Des luminaires à la sonorisation, du système de projection à celui de la ventilation, de nombreux choix techniques spécifiques au monde de l’exploitation cinématographique peuvent avoir un effet positif sur la facture énergétique et, par conséquent, sur les finances des cinémas.

  • Lumière : le plus simple et le plus efficace
    • Privilégier des ampoules basses consommation et longue durée (type LED) : gain énergétique et sur la longévité. Du matériel spécifique peut cependant être nécessaire pour l’éclairage des salles.
    • Installer des détecteurs de mouvement et des minuteurs pour éviter d’allumer inutilement
    • Limiter les temps d’allumage dès que possible (lampes extérieures en journée)
  • Chauffage, ventilation et climatisation (CVC) : à la recherche d’efficience
    • Ajuster en temps réel la ventilation en fonction du taux d’occupation des salles afin de définir un bon équilibre entre confort et économies. Voire la réduire drastiquement au besoin : nuit, espaces de stockage, …
    • Favoriser des circuits d’air intelligent en mettant à profit les nouveaux projecteurs numériques (et leurs systèmes de traitement de l’air, de refroidissement, …).

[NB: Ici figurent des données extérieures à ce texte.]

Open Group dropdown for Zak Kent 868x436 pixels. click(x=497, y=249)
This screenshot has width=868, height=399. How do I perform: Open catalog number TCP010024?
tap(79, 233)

Pour une consommation énergétique entre 30% et 50% inférieure à celle d’il y a 10 ans.
  • Gestion de l’eau
    • privilégier des robinets à faible débits, munis de détecteurs
    • privilégier des toilettes avec des réservoirs « plus petits »
  • Système audio & système de projection
    • Privilégier du matériel audio récent (Class-D ou « switching amplifiers ») moins énergivore, plus compact, plus léger et contrôlable à distance
    • Privilégier les projecteurs laser – RGB pour les plus grandes salles, LP pour les plus petites – moins énergivores et sans ampoules
    • Ajuster l’allumage et l’extinction du matériel sur les horaires d’ouverture et de fermeture des salles et leur occupation
    • La dématérialisation des copies s’apprêtent à être aujourd’hui totale, signant la fin des DCP (Digital Cinema Package)

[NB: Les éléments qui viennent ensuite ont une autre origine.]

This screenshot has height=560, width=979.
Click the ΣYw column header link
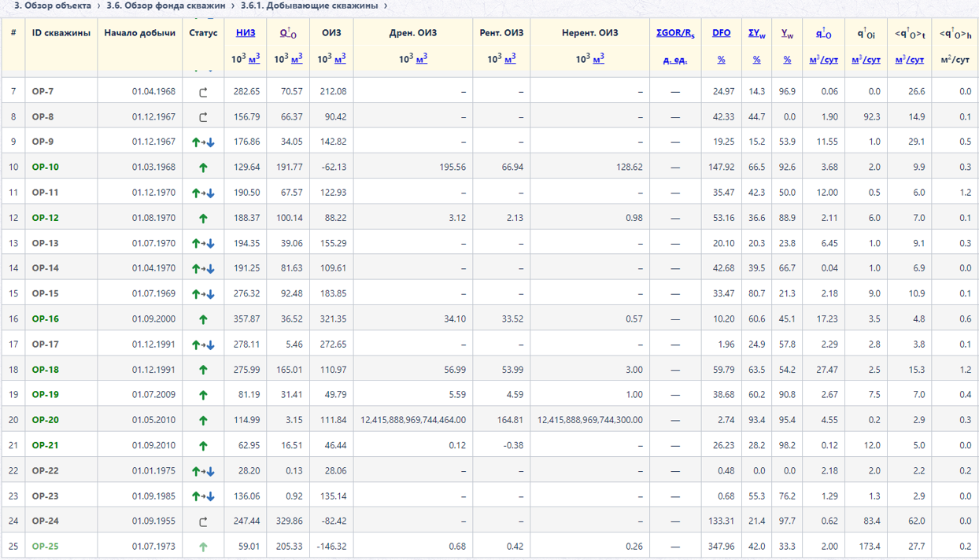[756, 33]
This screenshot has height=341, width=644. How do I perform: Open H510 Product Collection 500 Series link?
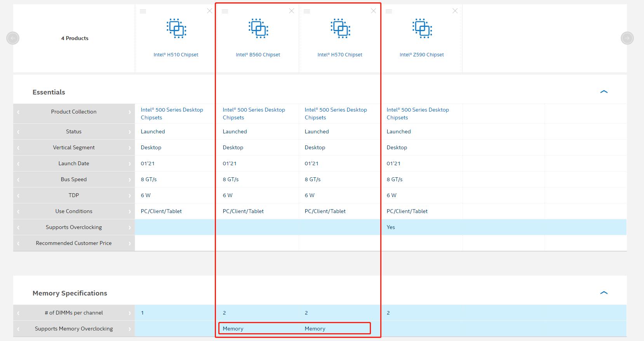(172, 114)
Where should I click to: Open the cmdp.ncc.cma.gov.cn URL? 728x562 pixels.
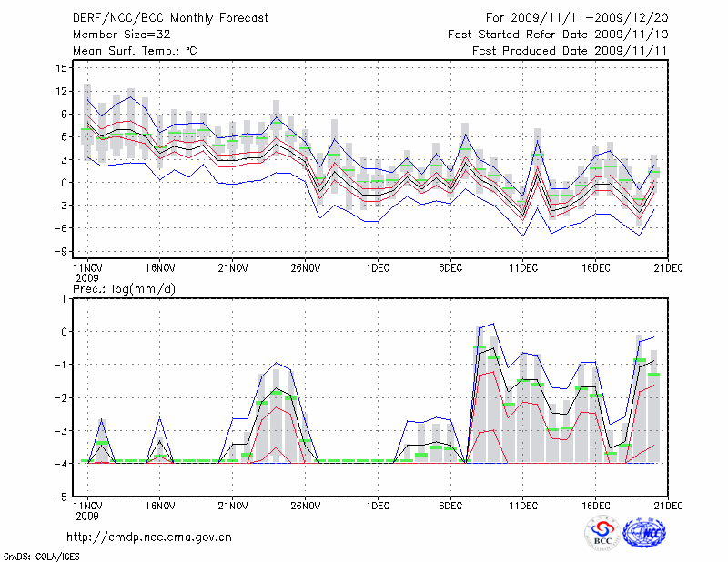[149, 537]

En matière de réduction de déchets, l’innovation doit être de mise :

  • Faciliter les billets électroniques ne nécessitant pas d’impression – par exemple en cas de réservation ou pour les personnes titulaires de cartes ou d’abonnements
  • Vendre des gobelets ou des « contenants » consignés, offrant des réductions pour de futurs achats
  • Faciliter le tri des déchets par le public, en proposant des poubelles spécifiques – avec des pictogrammes clairs – à des points clés (sorties de salle, …)
  • Travailler sur la question des emballages auprès des fournisseurs

Il est entendu, et ce sera là la conclusion qu’une telle stratégie doit être accompagnée d’une politique de ressources humaines et de management cohérente, dans laquelle les équipes du cinéma pourront et surtout auront envie de s’investir.